Charles looked at Amaka, exasperated and had no choice but to stretch out his hands to accept hers.

“This is Charles. Charles Umoh,” Ethel said, her eyes lowered, wondering if Amaka would make the connection.

“Interesting,” apparently she had.

Ethel bit her lower lip in nervously. Her life as she knew it had just come crumbling and it was up to her to face the consequences.

“You know what? We need to talk Eth so I’ll just wait here while you say goodbye to Brother Charles here, okay?” there was an emphasis on the ‘brother’.

Ethel was visibly trembling as she nodded. Amaka wanted to talk to her! She wasn’t sure if she could face her. Especially not now.

She glanced at her friend and the stern look on her face told her she meant business this time. Quickly she turned to Charles and beckoned him to follow her.

Her nervousness caused her to be clumsy and her purse fell to the ground and spilled open, scattering its contents.

“Crap,” she murmured as she bent to pick it. Could this day get any worse?

“I’ll do it. You go on,” Amaka offered.

She needed Charles far away as fast as possible so she smiled gratefully at Amaka and walked Charles to the door.

“How did you know about my…wife?”

“The same way she knew about me. You’re a shameless liar. Don’t come looking for me again,” with that she left him staring agape after her.

When she returned to Amaka she immediately knew something was wrong. Perhaps she was still angry.

“Thank you Amy but I have to go home. I’ve got an early day tomorrow,” she spoke fast, hoping Amaka would ask no questions.

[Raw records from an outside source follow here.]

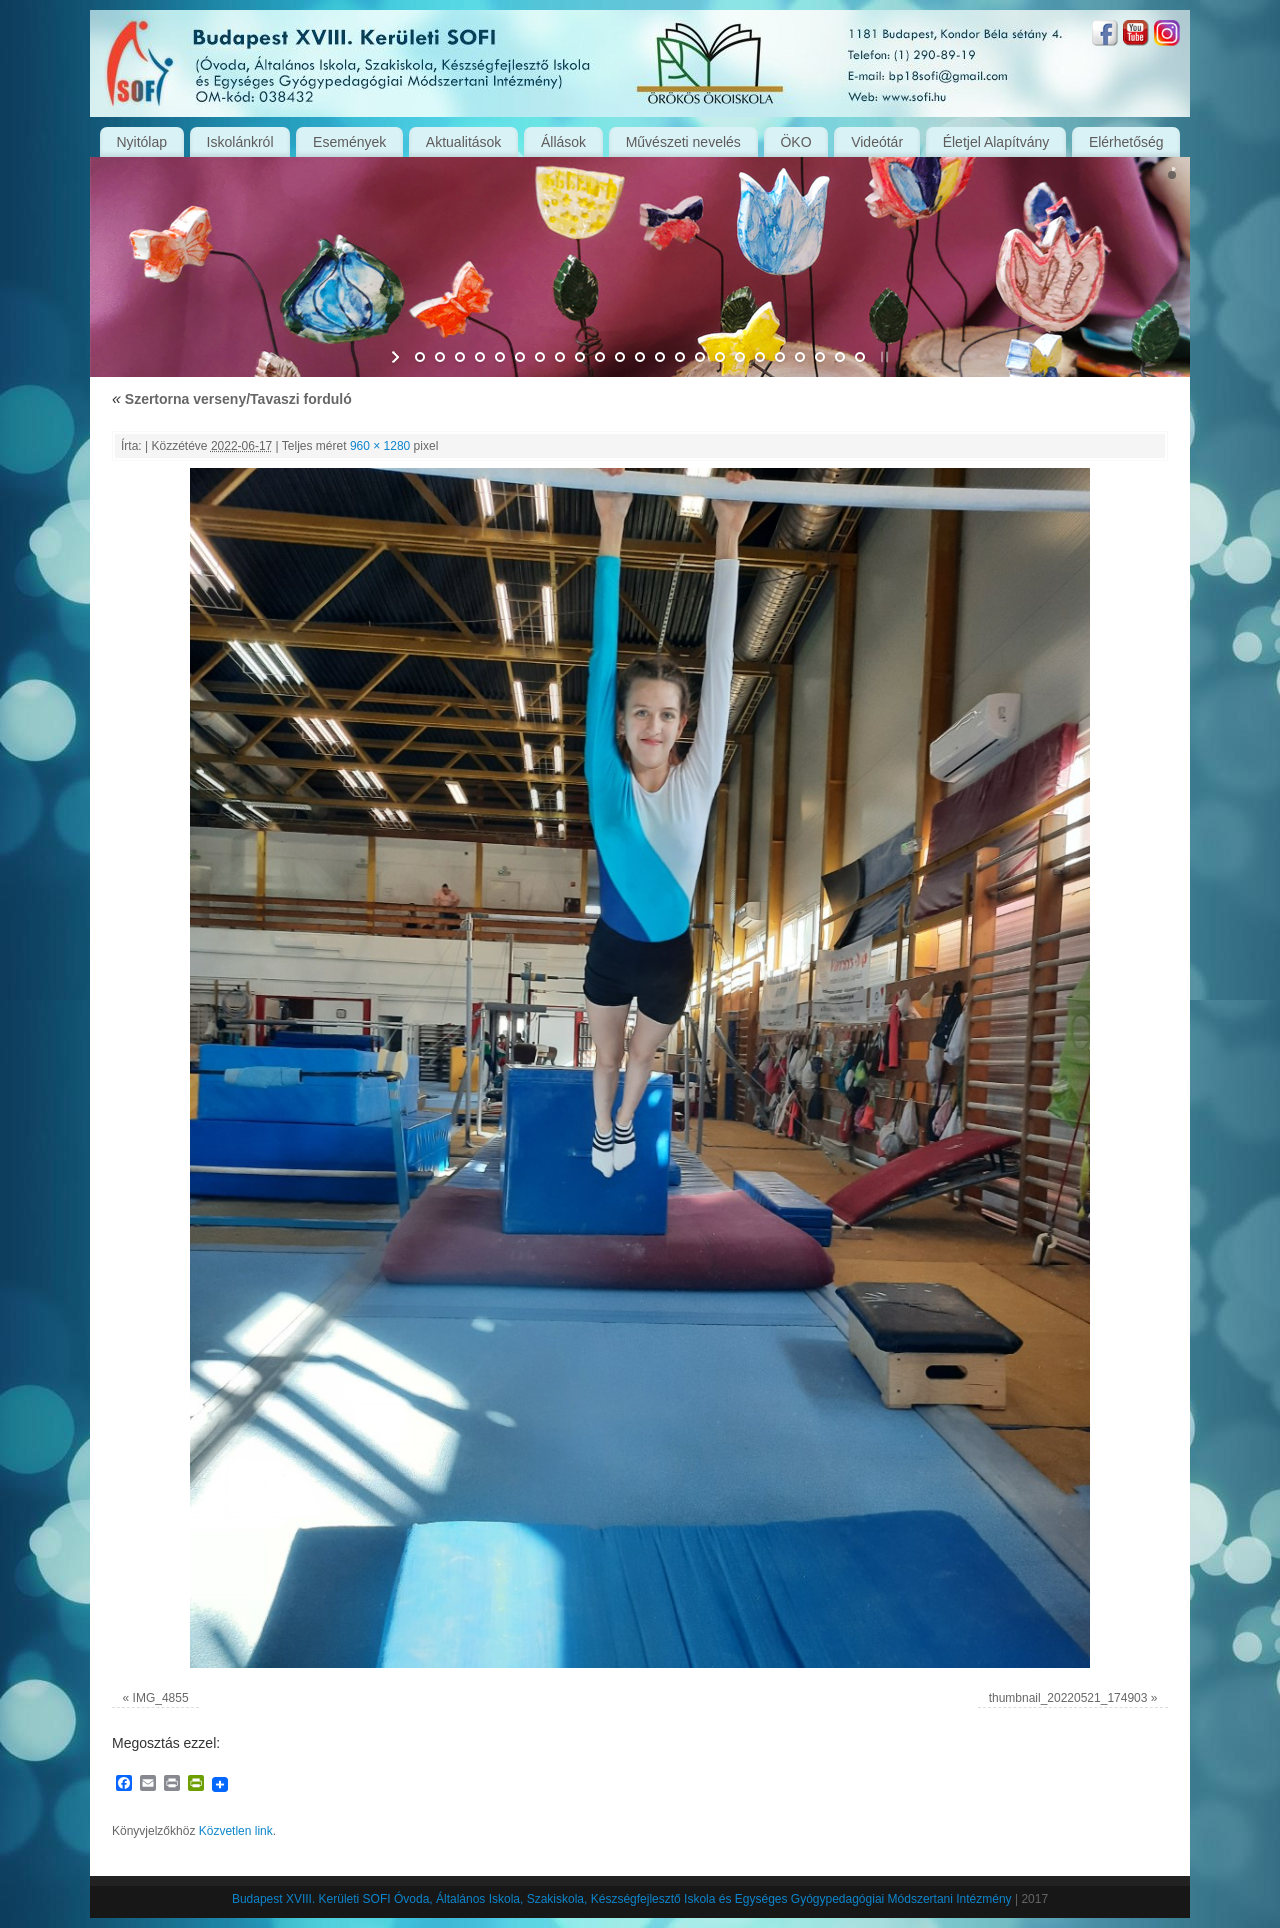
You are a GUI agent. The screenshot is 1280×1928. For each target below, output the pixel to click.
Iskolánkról (240, 142)
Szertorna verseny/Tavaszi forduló (232, 399)
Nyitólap (141, 142)
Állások (563, 142)
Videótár (877, 142)
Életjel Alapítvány (996, 142)
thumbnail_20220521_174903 (1068, 1698)
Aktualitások (463, 142)
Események (349, 142)
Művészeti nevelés (683, 142)
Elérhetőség (1126, 142)
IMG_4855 (161, 1698)
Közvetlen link (236, 1831)
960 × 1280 (380, 446)
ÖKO (795, 142)
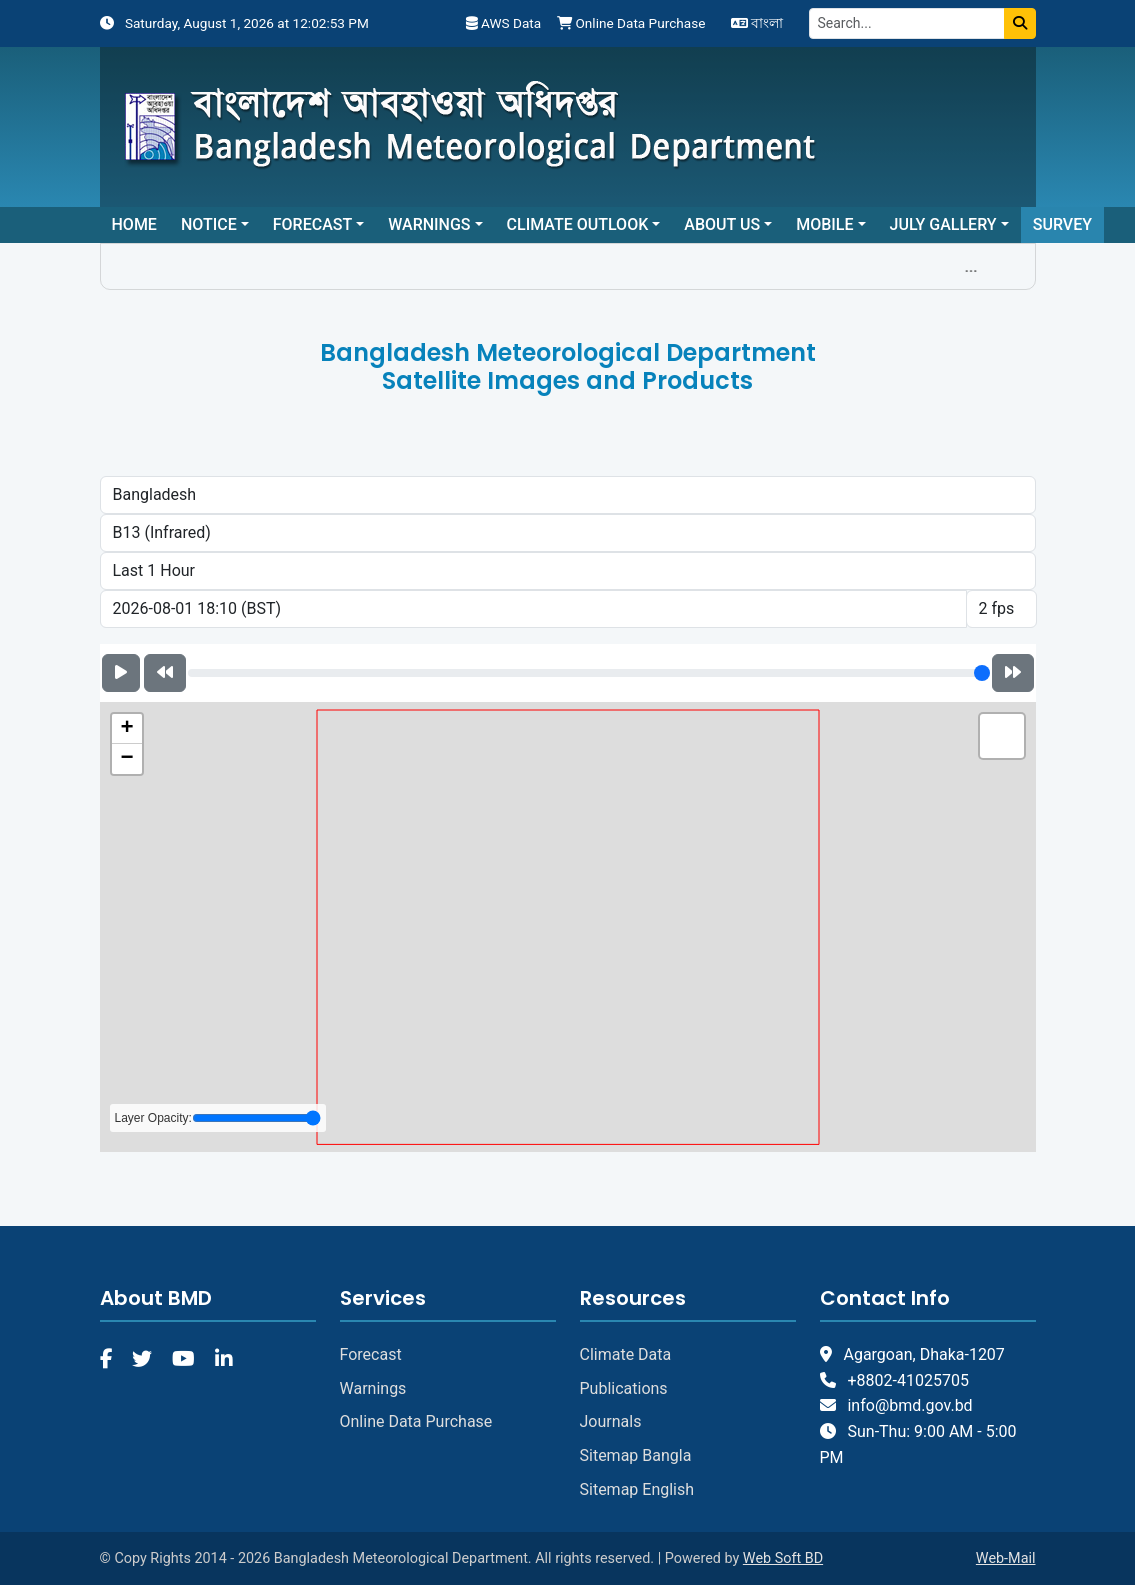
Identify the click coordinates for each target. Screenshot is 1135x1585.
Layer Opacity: (218, 1118)
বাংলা (757, 23)
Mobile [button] (824, 224)
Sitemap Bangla (636, 1455)
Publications (624, 1388)
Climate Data (626, 1354)
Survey (1062, 224)
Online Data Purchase (631, 23)
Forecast (371, 1354)
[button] (127, 729)
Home (134, 224)
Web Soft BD (783, 1558)
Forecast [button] (312, 224)
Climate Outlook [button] (578, 224)
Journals (611, 1421)
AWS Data (503, 23)
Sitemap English (637, 1489)
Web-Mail (1006, 1558)
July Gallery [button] (943, 224)
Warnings (373, 1388)
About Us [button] (722, 224)
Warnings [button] (429, 224)
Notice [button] (209, 224)
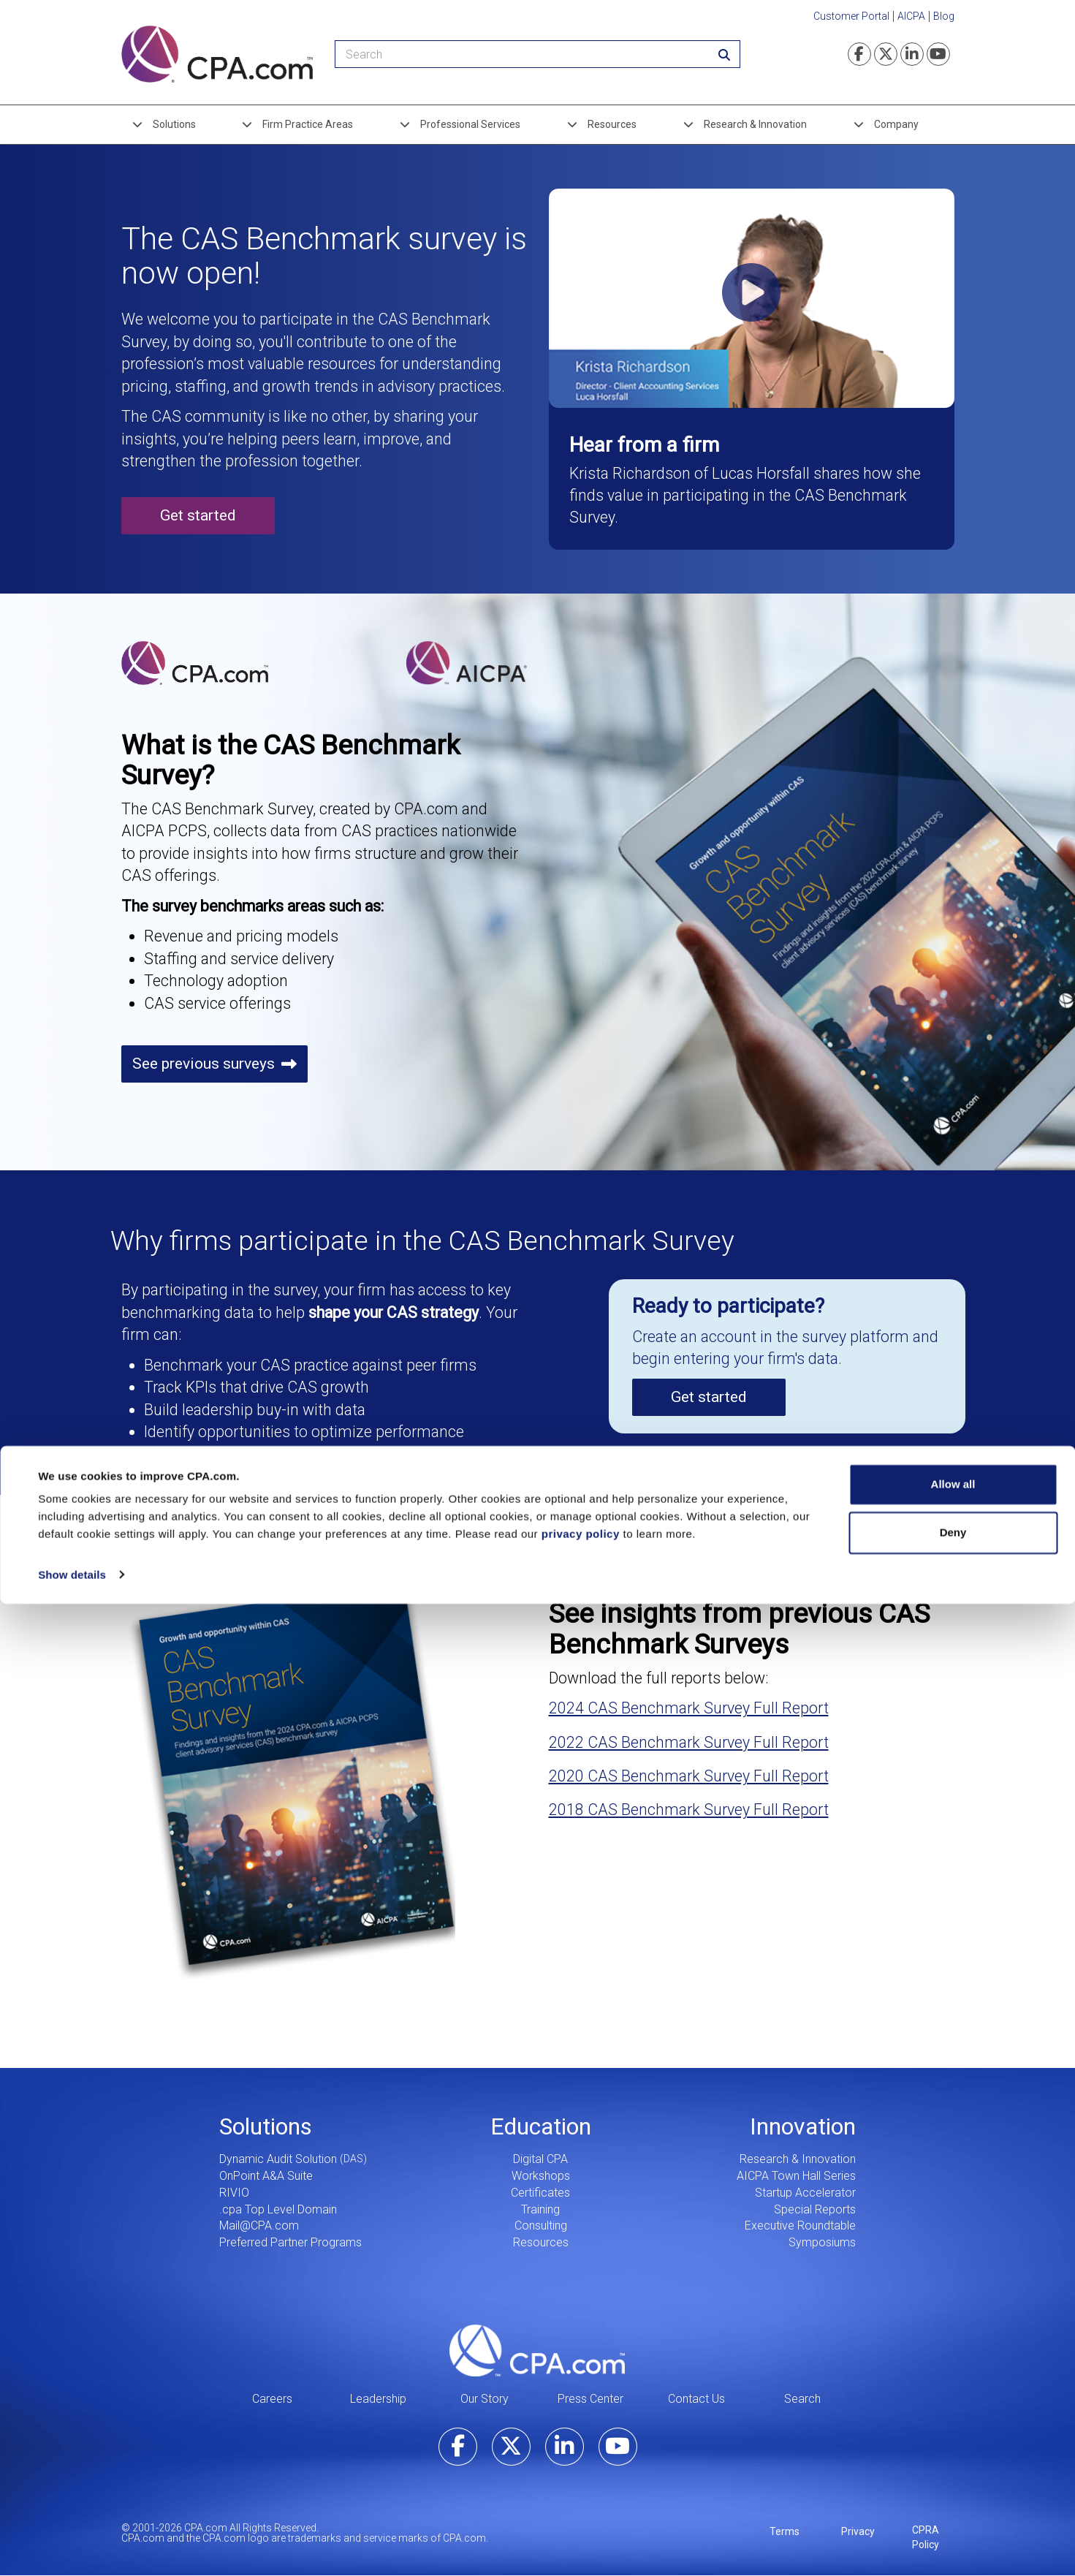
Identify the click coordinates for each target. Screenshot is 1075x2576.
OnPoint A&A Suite (266, 2176)
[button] (751, 298)
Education (540, 2126)
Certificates (540, 2193)
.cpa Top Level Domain (278, 2209)
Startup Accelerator (805, 2193)
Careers (272, 2399)
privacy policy (581, 2507)
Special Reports (815, 2209)
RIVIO (234, 2193)
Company (896, 124)
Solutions (174, 124)
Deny (953, 2505)
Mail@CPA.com (259, 2225)
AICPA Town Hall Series (796, 2176)
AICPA (911, 16)
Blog (943, 16)
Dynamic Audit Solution (278, 2159)
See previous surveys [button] (203, 1063)
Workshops (541, 2176)
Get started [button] (198, 515)
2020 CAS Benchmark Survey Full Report (689, 1776)
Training (540, 2209)
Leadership (378, 2399)
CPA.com (537, 2351)
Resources (612, 124)
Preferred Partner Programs (290, 2242)
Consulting (540, 2225)
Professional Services (470, 124)
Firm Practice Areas (307, 124)
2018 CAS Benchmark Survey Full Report (689, 1809)
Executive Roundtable (800, 2225)
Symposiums (822, 2242)
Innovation (803, 2126)
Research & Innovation (755, 124)
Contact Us (696, 2399)
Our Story (484, 2399)
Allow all (953, 2457)
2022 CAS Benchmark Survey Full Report (689, 1742)
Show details (72, 2547)
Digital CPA (540, 2159)
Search (802, 2399)
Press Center (590, 2399)
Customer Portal (851, 16)
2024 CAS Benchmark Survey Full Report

“We have to talk,” Amaka replied in a grave voice.

“Not tonight please,”

“Yes, tonight,” she waved an envelope in front of her, “about this.”

It was the envelope Charles’ wife had given her the previous day. She’d forgotten it in her purse!

She snatched it from Amaka’s hand and tucked it away. “You had no right to pry.”

There was no apology as Amaka asked, “have you ever had an abortion?”

“What??”

“I think we are going to have that talk after all. Now.”